Wednesday, May 02, 2001

DEA asks maker to curb Oxy

Limit Rx to pain specialists, agency says

By Kristina Goetz
The Cincinnati Enquirer

        Federal drug enforcement officials have asked drug-maker Purdue Pharma L.C. to limit distribution of the painkiller OxyContin to doctors who manage pain.

        The request is part of the Drug Enforcement Administration's strategy to curb the exploding misuse of the painkiller, a narcotic derived from opium in a time-release form.

        It is the first time the DEA has targeted a specific prescription drug to curb its misuse.

        In a statement released Tuesday, Purdue Pharma officials acknowledged meeting with the DEA and the U.S. Food and Drug Administration but would not say whether the company would comply with the request.

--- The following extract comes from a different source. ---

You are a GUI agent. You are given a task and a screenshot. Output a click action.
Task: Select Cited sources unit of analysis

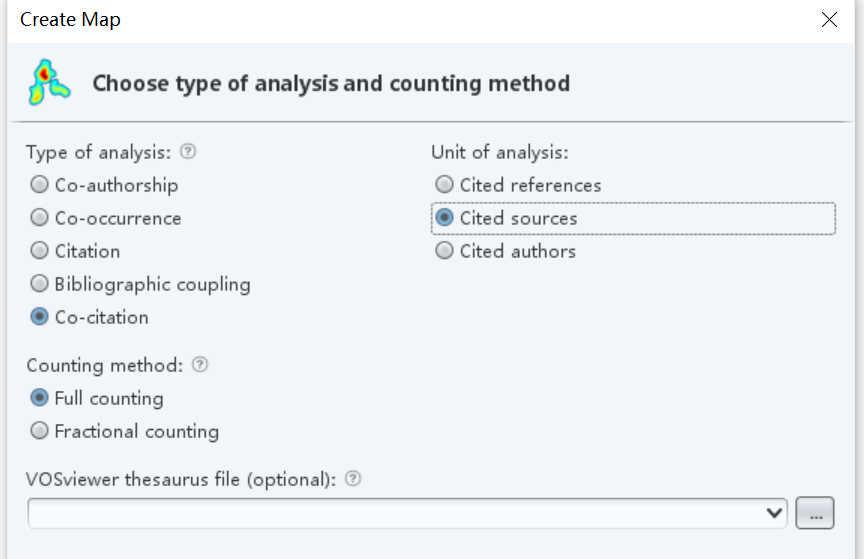(445, 218)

        “As we expect to have an ongoing dialogue with the DEA and FDA, we feel it is inappropriate to go into further detail about our discussions at this time,” the statement said.

        The move has some patients in Greater Cincinnati worried about the drug's future availability.

        “It looks like that's the way it's going to go,” said Stephen Myers, a Hamilton resident who relies on OxyContin to ease his chronic pain from a degenerative spine disease.

        “The people who need it will suffer and the people who abuse it will move on to something else.”

        One Cincinnati doctor, though, thinks limiting distribution isn't a bad idea, though he says OxyContin shouldn't be singled out. All narcotics used to treat chronic pain, Dr. Neil Jobalia says, should be limited to pain specialists.

        “At least in that situation you would hope that it would be used in a context of a treatment plan,” he said.

        Federal officials say the move came because of concerns that doctors were prescribing the drug for moderate pain, and not the severe pain it was intended for. They also point to the number of stolen prescriptions as well as the incidence of “doctor shopping,” the practice of finding multiple physicians to obtain pills.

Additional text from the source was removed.